Great learning opportunities

Tolles Career and Technical Center instructors Cathy Mehl’s chemistry students paired up with Mike Liston’s outdoor careers tech lab class to explore ethanol. This partnership was made possible through Ohio Corn & Wheat’s grant program, which provided distillation equipment to these teachers.

Mehl and Liston had several goals for this activity:

  • Showing students how most chemical processes are multi-step versus simple one-step reactions. The chemistry students were able to write reactions for each day. They were further able to recognize how many chemical processes are completed by a team of people rather than just one person being responsible.
  • Reflecting to students where everyday products (such as fuels) come from and what is required to make these products available. Students noted that it was much more than simply paying at the pump.
  • Observing student’s process skills at managing a complex lab task in teams.
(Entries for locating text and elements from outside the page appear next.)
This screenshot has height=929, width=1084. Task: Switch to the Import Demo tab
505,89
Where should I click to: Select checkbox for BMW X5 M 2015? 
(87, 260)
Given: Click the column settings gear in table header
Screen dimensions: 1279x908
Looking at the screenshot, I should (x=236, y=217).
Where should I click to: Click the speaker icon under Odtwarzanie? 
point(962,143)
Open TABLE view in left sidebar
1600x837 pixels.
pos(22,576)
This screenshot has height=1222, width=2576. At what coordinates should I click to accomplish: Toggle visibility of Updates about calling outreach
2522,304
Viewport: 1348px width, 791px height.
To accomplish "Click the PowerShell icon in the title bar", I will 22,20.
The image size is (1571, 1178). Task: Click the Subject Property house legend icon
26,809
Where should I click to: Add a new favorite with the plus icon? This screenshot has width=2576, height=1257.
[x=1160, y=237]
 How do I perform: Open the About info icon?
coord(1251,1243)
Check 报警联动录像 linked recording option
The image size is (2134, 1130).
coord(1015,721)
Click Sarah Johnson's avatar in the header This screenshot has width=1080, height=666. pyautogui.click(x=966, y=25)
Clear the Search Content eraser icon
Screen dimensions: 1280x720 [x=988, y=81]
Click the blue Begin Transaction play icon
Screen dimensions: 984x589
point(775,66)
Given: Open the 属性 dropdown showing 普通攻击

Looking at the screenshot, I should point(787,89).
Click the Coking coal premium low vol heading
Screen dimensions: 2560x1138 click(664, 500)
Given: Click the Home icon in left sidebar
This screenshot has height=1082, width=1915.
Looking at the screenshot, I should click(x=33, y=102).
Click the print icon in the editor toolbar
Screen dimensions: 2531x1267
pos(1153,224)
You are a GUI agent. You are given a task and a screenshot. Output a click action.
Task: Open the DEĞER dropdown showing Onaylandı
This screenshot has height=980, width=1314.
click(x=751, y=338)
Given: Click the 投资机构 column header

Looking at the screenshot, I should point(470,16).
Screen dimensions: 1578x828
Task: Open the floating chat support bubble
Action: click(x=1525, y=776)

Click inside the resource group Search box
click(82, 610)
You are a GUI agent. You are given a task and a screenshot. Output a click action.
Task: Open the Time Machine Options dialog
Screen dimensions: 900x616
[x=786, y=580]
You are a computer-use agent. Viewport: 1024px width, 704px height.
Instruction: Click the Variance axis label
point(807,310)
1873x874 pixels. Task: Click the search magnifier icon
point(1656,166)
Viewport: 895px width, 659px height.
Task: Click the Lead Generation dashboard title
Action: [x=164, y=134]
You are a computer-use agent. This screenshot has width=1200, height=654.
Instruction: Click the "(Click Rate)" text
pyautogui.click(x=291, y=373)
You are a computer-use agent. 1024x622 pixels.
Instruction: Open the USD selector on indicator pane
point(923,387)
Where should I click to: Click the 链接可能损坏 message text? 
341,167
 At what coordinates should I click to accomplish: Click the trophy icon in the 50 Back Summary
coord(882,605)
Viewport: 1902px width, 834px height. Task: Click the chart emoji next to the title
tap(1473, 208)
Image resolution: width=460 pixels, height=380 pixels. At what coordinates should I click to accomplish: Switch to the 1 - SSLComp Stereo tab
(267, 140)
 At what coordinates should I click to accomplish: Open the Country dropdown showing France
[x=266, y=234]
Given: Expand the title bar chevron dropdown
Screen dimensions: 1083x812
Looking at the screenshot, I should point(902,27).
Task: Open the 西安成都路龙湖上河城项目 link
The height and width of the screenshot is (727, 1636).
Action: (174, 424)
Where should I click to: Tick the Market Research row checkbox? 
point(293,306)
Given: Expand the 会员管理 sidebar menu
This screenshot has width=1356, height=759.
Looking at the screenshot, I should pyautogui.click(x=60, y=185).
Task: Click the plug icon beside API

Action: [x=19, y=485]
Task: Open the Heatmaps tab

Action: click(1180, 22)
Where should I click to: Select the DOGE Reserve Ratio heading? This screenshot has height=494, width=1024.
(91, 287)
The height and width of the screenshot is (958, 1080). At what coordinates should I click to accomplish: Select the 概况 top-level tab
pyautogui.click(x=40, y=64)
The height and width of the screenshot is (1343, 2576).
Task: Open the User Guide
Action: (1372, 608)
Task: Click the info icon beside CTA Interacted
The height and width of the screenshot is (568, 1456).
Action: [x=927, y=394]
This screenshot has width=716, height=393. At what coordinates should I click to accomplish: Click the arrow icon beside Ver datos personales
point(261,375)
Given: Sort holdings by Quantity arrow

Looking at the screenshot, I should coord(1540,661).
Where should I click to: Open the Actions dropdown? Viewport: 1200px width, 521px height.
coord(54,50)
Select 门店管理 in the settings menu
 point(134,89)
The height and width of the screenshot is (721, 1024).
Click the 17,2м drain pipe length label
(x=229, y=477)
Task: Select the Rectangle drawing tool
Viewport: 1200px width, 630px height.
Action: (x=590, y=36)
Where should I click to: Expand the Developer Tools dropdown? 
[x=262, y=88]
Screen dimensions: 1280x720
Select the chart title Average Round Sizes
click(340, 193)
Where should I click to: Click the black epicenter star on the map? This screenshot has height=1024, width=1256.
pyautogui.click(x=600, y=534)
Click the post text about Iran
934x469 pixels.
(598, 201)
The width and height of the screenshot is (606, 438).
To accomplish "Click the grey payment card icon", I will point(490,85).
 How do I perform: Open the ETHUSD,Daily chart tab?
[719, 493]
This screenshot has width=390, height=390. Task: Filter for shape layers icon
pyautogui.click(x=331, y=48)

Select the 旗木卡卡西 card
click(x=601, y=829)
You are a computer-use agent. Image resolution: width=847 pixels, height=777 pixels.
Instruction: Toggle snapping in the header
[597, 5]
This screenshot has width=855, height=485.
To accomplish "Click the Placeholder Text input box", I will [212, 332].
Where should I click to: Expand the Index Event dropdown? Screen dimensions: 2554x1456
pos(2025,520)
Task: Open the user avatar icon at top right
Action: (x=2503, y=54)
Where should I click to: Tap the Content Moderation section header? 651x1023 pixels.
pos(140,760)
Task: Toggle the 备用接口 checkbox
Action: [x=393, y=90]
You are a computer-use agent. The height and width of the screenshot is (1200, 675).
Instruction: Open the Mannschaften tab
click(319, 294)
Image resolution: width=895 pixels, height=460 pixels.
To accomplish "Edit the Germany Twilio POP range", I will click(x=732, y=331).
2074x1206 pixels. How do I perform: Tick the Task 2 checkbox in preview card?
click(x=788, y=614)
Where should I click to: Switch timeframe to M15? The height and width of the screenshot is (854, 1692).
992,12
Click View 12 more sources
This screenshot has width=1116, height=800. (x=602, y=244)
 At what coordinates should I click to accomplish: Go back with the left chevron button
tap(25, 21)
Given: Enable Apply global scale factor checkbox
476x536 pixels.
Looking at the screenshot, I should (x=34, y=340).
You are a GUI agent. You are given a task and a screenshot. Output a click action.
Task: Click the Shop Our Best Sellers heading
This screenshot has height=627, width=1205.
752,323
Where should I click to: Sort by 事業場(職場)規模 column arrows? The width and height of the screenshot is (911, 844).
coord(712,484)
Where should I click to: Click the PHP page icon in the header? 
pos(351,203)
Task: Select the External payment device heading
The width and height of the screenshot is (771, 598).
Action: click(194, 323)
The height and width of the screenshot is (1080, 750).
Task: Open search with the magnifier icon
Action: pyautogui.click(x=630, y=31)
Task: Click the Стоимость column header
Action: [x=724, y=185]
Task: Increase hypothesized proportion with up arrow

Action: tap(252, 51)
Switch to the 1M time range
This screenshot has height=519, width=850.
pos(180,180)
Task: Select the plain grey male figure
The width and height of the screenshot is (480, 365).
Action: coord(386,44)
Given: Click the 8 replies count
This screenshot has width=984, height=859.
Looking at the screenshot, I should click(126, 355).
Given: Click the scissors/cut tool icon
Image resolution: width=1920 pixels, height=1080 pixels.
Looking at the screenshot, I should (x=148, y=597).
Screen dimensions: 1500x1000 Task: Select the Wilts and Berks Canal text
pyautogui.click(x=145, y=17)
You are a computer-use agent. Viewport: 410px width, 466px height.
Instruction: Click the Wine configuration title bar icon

Many teams used techniques such as labeling and creating data tables on their own.

Students covered all of the ethanol labs in different groups. While some students made ethanol from corn mash, others did corn fermentation in a bag or nutrient testing. Everyone participated in the What is renewable diesel? lab, producing climate-stable diesel fuel for agriculture.

“This fits nicely into my curriculum because students named ‘climate concerns’ as their number one issue of importance last August. We have been relating much of our curriculum to this issue,” Mehl said.

“This lesson applies three concepts students have already learned: types of reactions, balancing equations, and limiting reactants. It helps illustrate the newly-introduced concepts of enthalpy of reaction and stoichiometry. We can discuss the delta H of the reaction for ethanol burning versus other fuels and trace carbon through the system. Finally, it provides a way of assessing end-of-the-year student process skills including argumentation and lab practices.”

“It was a big success—even the parts that were not successful created great learning opportunities!” Mehl said.